- **EXERCISE DIRECTIONS**: The answer must consist only of the lines from the line with "Abonnieren (706, 2015)" to the line with "Open-Air-Konzert – in", both included, exactly as they stand below.

- **DATA IN THIS EXERCISE**:
——————————

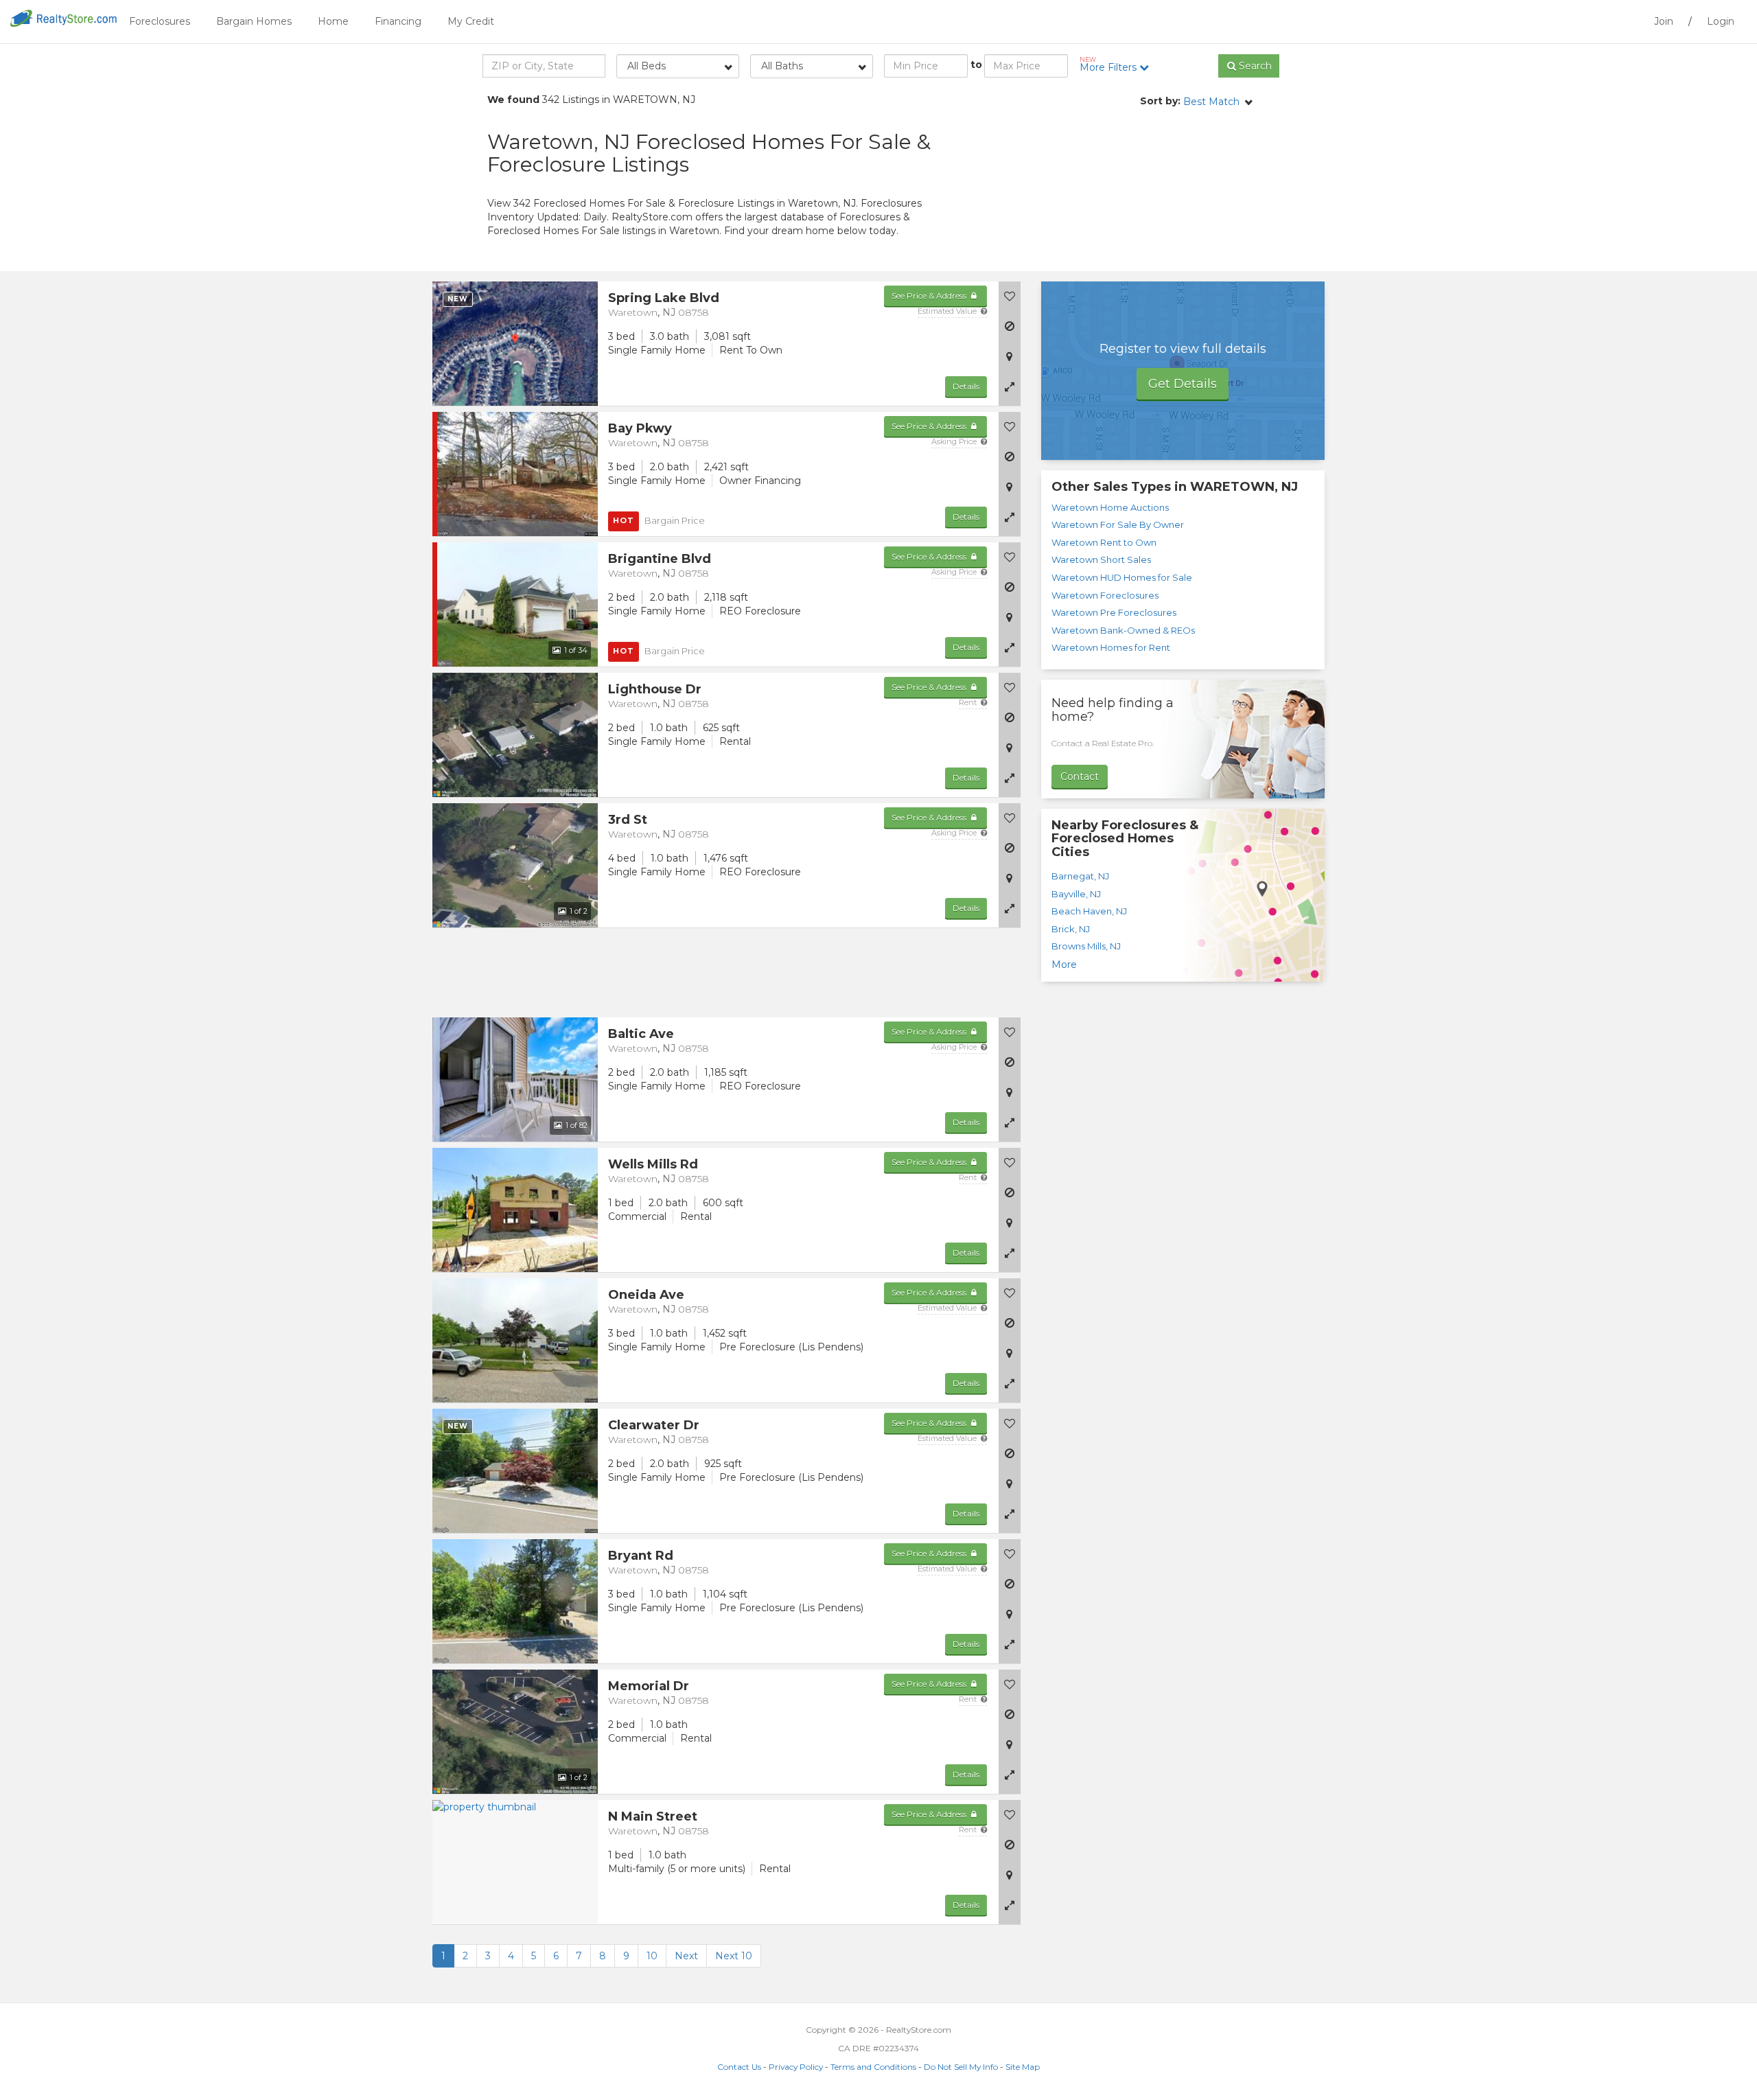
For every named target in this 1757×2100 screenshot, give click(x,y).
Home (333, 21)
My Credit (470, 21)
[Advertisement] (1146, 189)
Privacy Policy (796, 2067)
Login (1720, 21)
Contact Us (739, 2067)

——————————

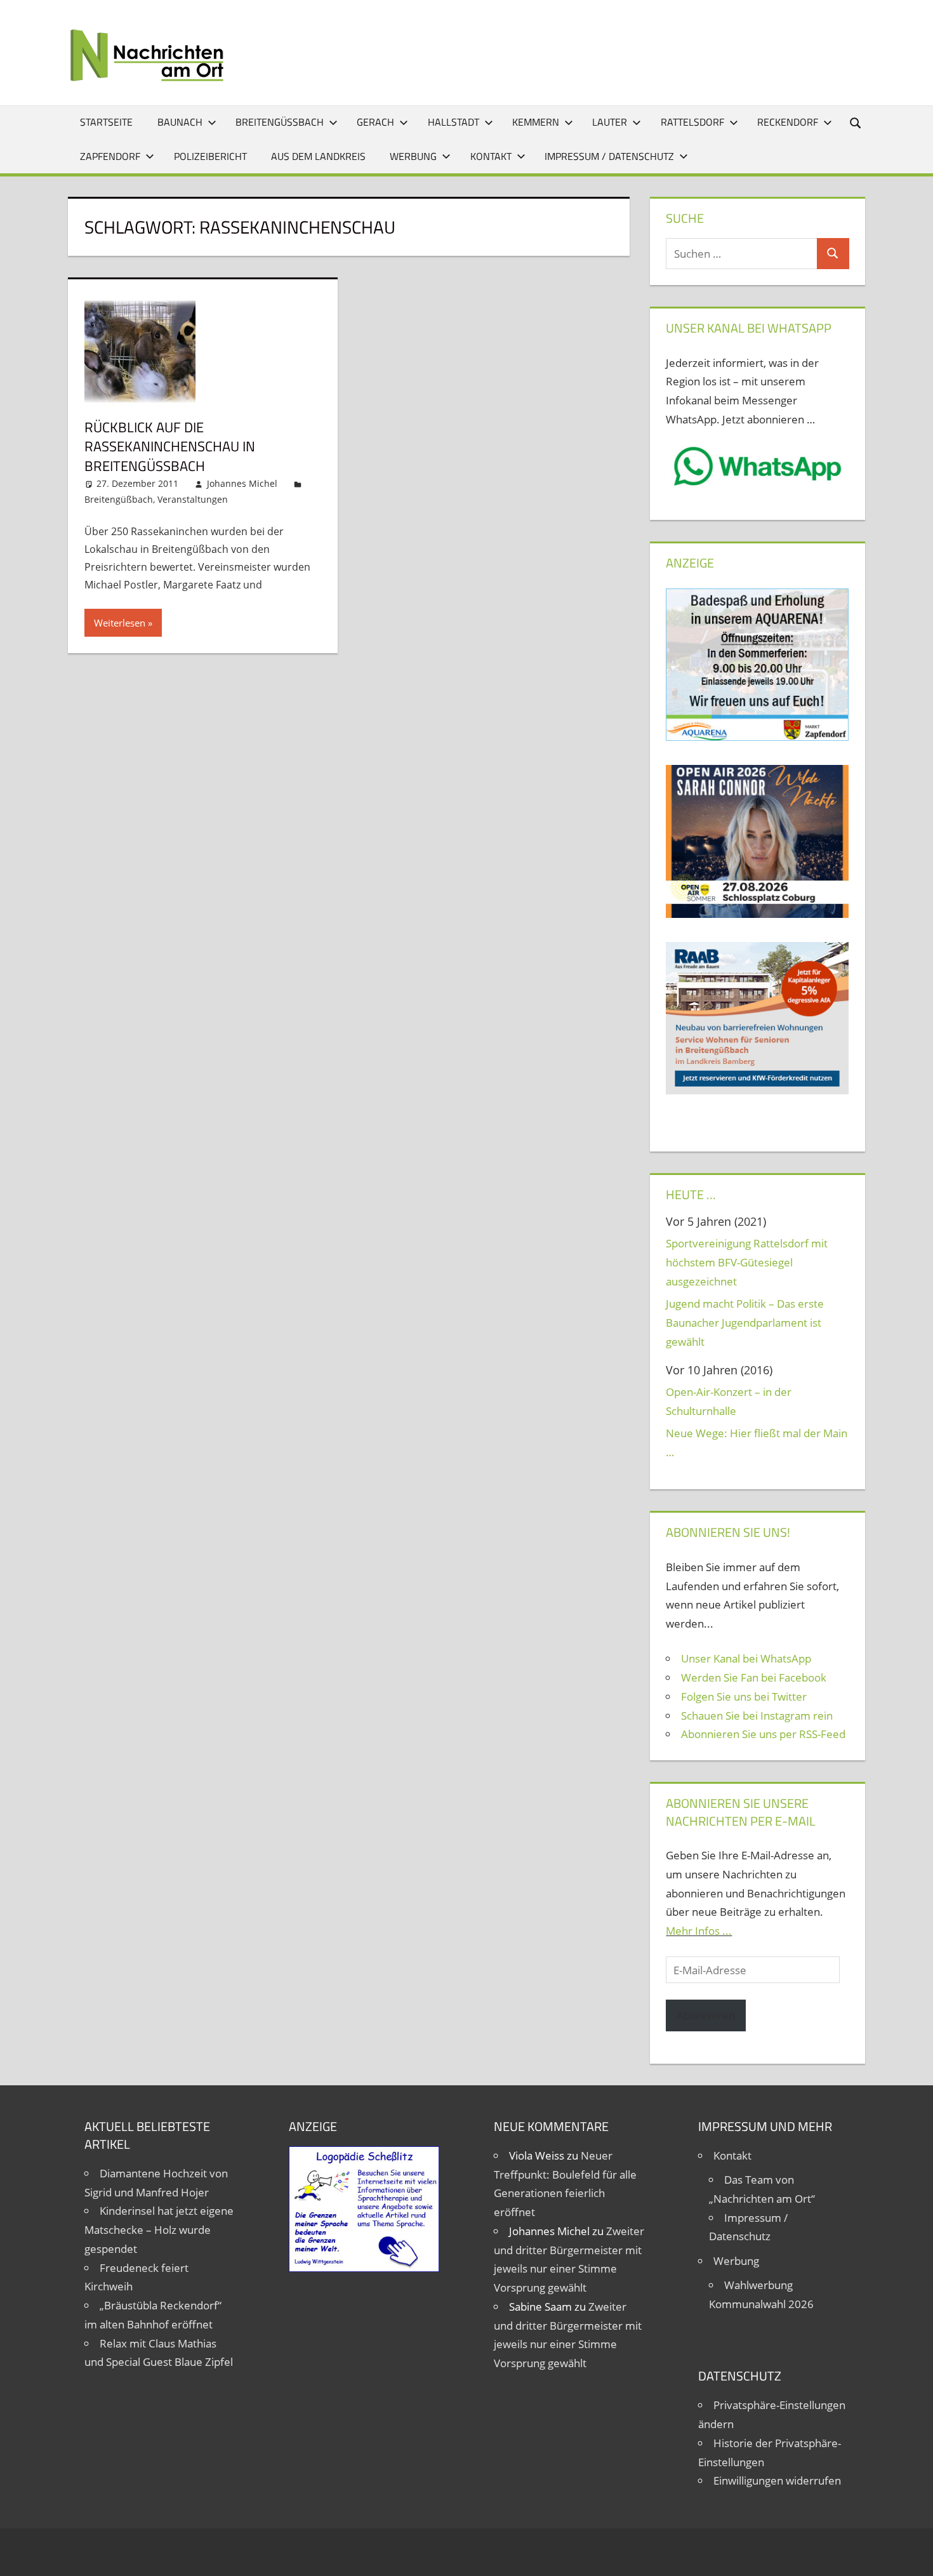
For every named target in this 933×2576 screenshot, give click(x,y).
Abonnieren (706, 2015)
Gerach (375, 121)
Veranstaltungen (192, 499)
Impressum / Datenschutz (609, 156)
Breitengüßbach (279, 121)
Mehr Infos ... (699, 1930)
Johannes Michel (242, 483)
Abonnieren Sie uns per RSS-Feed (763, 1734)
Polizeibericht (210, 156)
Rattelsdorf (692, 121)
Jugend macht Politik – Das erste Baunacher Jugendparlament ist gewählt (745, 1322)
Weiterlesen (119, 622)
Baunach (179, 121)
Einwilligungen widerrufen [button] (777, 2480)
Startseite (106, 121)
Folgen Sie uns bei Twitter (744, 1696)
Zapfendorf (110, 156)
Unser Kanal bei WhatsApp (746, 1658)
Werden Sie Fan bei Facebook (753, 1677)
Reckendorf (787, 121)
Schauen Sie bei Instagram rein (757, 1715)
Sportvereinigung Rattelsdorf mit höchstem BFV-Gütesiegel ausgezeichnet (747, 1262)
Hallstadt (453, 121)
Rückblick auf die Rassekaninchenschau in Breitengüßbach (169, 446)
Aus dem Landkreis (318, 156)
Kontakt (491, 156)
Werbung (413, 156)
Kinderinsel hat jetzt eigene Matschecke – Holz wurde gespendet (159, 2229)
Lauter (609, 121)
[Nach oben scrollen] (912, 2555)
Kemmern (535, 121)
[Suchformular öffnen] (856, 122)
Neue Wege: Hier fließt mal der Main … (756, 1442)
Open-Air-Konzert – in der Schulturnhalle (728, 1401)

——————————

- **ANSWER FOR THIS EXERCISE**:
Abonnieren (706, 2015)
Gerach (375, 121)
Veranstaltungen (192, 499)
Impressum / Datenschutz (609, 156)
Breitengüßbach (279, 121)
Mehr Infos ... (699, 1930)
Johannes Michel (242, 483)
Abonnieren Sie uns per RSS-Feed (763, 1734)
Polizeibericht (210, 156)
Rattelsdorf (692, 121)
Jugend macht Politik – Das erste Baunacher Jugendparlament ist gewählt (745, 1322)
Weiterlesen (119, 622)
Baunach (179, 121)
Einwilligungen widerrufen [button] (777, 2480)
Startseite (106, 121)
Folgen Sie uns bei Twitter (744, 1696)
Zapfendorf (110, 156)
Unser Kanal bei WhatsApp (746, 1658)
Werden Sie Fan bei Facebook (753, 1677)
Reckendorf (787, 121)
Schauen Sie bei Instagram rein (757, 1715)
Sportvereinigung Rattelsdorf mit höchstem BFV-Gütesiegel ausgezeichnet (747, 1262)
Hallstadt (453, 121)
Rückblick auf die Rassekaninchenschau in Breitengüßbach (169, 446)
Aus dem Landkreis (318, 156)
Kontakt (491, 156)
Werbung (413, 156)
Kinderinsel hat jetzt eigene Matschecke – Holz wurde gespendet (159, 2229)
Lauter (609, 121)
[Nach oben scrollen] (912, 2555)
Kemmern (535, 121)
[Suchformular öffnen] (856, 122)
Neue Wege: Hier fließt mal der Main … (756, 1442)
Open-Air-Konzert – in der Schulturnhalle (728, 1401)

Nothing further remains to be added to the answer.